Kepala Senja mendongak, menatap Bintang penuh tanda tanya. Bergantian dengan cokelat yang di atas meja, Senja bertanya tanpa suara.
"Buat lo." Bintang berucap kemudian. Agak pelan, namun ia tidak peduli. Toh, Senja akan membaca gerak bibirnya, bukan?
Secara serampangan, Senja meraih buku catatan yang tergeletak. Buku yang sebelumnya digunakan untuk mereka berkomunikasi, namun sempat tergantikan oleh ponsel milik Bintang. Tangannya dengan cepat menulis.
Buat aku? Kemarin, 'kan, udah, Ras.
Bintang berdeham pelan. Meraih pulpen. Tanpa membalik buku, ia mulai menulis di sana.
Sebagai permintaan maaf gue yang sepenuh hati. He-he. Gue ngerasa bersalah banget sama lo. Kayak ... apa, ya? Kekanakan? Gue mungkin agak sedikit sensitif hari ini. Yah, gue emang kadang agak berlebihan, sih. Maaf, yah, Nja :D.
Tanpa suara, Senja tertawa. Melihat wajah Bintang yang memerah rasanya begitu menggemaskan. Pandangan yang sengaja dibuang dan tampak malu-malu.
Senja bersyukur karena bertemu dengan sosok Bintang yang begitu ekspresif.
Rasi, aku juga minta maaf, ya. Kata-kataku juga salah. Aku harusnya nggak langsung ngomong gitu ke kamu.

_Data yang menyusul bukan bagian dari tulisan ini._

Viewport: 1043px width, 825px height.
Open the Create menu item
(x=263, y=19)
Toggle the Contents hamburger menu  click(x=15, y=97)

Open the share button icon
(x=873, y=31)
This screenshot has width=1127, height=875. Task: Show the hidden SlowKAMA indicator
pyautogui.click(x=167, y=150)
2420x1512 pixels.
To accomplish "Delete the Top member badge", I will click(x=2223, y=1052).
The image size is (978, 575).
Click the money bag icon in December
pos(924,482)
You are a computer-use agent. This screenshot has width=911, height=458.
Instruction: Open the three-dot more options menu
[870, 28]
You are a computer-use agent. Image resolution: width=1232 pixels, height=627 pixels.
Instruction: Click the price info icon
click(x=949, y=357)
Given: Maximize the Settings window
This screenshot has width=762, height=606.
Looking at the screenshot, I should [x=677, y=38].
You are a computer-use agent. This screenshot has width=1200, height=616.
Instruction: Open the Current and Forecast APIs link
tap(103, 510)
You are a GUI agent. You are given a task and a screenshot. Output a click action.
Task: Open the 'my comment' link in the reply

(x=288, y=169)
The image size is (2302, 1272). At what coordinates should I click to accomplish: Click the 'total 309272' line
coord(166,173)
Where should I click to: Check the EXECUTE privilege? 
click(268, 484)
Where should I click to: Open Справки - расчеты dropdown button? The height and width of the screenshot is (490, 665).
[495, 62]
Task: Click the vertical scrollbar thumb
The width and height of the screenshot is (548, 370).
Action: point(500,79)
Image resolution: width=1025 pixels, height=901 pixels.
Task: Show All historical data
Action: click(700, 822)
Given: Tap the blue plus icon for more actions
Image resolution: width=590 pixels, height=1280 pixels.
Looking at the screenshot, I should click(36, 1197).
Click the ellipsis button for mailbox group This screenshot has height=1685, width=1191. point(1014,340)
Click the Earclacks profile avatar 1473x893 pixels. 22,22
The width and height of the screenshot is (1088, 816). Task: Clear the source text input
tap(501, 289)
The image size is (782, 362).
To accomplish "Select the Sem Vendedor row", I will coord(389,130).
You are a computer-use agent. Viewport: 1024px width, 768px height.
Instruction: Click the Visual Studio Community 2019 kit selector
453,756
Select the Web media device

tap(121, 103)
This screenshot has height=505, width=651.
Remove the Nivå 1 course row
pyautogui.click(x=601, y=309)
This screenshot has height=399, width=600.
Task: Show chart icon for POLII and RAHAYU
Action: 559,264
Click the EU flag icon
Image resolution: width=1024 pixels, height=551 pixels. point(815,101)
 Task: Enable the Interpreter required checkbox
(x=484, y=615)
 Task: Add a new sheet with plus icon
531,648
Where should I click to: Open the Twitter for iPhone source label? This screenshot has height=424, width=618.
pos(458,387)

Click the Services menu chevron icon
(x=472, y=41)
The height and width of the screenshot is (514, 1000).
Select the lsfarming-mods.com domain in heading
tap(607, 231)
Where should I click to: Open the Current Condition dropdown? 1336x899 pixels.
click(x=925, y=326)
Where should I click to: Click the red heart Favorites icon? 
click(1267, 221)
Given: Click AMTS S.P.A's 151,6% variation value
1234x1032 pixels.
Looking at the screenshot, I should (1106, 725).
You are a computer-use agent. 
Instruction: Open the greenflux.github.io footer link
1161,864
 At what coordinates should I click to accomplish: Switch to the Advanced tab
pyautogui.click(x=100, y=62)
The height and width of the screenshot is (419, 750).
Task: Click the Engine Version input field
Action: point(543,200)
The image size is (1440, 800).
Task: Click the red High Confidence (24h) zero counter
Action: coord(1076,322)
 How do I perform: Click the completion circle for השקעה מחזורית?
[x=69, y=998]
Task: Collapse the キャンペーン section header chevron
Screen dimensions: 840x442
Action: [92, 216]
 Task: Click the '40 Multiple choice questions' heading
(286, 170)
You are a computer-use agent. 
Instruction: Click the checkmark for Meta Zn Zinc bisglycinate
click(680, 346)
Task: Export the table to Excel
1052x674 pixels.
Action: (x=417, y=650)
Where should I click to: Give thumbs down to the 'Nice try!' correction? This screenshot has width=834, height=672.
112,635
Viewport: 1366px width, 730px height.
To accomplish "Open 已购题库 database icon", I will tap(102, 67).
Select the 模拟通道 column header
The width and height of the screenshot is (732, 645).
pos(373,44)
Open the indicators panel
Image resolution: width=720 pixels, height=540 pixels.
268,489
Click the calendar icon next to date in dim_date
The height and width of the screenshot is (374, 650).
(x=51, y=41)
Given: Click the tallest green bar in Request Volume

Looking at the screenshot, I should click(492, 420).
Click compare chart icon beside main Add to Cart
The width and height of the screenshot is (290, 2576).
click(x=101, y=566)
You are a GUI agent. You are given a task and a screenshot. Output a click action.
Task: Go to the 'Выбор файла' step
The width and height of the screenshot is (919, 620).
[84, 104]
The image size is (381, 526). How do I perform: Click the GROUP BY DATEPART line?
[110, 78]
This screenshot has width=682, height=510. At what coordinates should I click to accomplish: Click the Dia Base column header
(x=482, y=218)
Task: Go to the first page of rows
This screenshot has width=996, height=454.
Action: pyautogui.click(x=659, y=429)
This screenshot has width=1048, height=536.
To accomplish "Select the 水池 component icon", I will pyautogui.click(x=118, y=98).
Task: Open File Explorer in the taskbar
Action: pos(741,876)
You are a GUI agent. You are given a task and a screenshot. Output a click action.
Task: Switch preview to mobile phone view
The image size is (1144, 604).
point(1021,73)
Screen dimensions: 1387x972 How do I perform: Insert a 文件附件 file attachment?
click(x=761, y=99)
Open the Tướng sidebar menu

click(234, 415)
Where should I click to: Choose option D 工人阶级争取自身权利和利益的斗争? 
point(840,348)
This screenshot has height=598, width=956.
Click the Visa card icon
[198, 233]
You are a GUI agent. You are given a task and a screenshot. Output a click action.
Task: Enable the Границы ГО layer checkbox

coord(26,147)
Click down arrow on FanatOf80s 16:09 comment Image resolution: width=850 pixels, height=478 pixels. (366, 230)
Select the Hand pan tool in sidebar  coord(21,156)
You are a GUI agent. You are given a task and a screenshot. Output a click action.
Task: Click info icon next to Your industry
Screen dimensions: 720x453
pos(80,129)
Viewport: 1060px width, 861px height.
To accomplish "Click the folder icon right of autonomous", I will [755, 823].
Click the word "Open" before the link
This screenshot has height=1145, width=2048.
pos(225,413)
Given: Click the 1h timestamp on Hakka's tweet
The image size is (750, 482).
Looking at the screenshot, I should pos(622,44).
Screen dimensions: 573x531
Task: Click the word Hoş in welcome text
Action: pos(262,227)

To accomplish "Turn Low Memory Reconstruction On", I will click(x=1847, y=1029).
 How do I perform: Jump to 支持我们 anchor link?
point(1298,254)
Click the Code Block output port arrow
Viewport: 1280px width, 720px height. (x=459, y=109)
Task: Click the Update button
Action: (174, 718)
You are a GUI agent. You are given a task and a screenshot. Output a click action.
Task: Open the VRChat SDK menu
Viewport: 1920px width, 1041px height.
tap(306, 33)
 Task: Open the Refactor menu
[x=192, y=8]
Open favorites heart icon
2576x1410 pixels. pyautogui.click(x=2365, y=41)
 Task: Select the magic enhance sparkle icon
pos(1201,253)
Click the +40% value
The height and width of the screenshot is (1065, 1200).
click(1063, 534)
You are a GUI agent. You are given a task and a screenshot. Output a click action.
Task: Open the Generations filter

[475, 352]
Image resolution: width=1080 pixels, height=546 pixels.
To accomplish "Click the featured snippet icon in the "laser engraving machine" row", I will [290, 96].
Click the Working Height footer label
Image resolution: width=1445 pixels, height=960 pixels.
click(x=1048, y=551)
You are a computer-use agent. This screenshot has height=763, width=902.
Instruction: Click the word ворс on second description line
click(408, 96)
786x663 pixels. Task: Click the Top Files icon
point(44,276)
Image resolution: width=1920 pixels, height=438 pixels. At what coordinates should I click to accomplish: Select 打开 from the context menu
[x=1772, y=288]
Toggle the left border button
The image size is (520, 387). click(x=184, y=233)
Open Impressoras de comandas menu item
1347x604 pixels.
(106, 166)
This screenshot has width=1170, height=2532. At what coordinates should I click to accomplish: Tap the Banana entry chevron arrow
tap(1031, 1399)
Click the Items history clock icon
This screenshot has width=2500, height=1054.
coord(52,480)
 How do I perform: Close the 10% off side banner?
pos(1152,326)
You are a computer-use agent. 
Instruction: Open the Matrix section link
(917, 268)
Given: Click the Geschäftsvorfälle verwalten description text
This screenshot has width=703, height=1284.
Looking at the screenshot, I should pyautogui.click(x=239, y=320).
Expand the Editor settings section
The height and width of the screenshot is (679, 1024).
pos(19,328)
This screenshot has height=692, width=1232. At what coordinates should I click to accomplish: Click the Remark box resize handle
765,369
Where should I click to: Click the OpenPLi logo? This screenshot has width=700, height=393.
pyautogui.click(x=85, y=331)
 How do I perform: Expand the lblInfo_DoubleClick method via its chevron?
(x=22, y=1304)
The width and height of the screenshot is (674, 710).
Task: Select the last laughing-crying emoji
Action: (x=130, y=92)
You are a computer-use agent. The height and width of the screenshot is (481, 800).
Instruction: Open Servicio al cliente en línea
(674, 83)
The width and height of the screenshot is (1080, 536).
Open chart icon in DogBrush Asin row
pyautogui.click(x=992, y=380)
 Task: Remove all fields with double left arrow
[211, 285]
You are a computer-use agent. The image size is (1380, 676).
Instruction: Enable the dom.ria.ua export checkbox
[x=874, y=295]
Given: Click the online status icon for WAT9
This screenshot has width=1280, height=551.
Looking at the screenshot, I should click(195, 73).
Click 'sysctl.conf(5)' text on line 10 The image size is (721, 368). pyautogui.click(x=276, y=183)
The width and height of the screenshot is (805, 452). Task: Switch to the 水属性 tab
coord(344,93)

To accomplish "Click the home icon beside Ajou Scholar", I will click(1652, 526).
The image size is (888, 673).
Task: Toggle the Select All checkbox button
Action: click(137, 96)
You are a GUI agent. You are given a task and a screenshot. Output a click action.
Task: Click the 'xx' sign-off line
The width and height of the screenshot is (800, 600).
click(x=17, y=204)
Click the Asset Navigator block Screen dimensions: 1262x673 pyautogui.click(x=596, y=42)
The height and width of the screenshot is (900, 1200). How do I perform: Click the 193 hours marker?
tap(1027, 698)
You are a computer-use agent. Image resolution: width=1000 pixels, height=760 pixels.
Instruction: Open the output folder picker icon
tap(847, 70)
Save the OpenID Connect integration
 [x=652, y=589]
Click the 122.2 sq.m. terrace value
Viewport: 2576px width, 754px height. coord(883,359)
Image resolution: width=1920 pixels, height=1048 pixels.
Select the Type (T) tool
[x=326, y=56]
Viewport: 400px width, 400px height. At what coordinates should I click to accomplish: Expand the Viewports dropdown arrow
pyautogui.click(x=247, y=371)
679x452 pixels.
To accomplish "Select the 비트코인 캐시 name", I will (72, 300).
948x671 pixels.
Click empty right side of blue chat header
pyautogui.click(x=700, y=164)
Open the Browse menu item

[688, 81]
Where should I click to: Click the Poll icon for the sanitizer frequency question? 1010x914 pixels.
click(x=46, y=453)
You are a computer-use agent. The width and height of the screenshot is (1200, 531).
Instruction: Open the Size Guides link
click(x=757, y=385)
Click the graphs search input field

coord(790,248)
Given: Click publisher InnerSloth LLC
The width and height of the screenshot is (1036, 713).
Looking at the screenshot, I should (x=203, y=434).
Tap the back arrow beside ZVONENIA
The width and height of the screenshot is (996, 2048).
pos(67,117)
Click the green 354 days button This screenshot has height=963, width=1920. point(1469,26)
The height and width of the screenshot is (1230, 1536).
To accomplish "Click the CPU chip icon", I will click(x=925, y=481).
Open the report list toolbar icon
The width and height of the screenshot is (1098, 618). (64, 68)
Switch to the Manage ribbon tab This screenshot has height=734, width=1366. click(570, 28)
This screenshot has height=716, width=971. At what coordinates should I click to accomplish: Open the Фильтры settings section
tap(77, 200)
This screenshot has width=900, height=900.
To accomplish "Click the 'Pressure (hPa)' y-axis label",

Bintang mengangguk pelan. Jantungnya berdegup makin cepat, hingga membuatnya meringis.
Sial, sepertinya yang satu ini agak sedikit berbeda.
🍁to be continued🍁
KAMU SEDANG MEMBACA
Bintang di Penghujung Senja
Novela JuvenilSenja seharusnya bersyukur akan ketidakmampuannya mendengar suara. Tidak harus ia mendengar ejekan yang dilayangkan di belakang, tidak juga mendengar bagaimana kedua orang tuanya saling berteriak-hingga berakhir dengan lemparan barang atau bantingan...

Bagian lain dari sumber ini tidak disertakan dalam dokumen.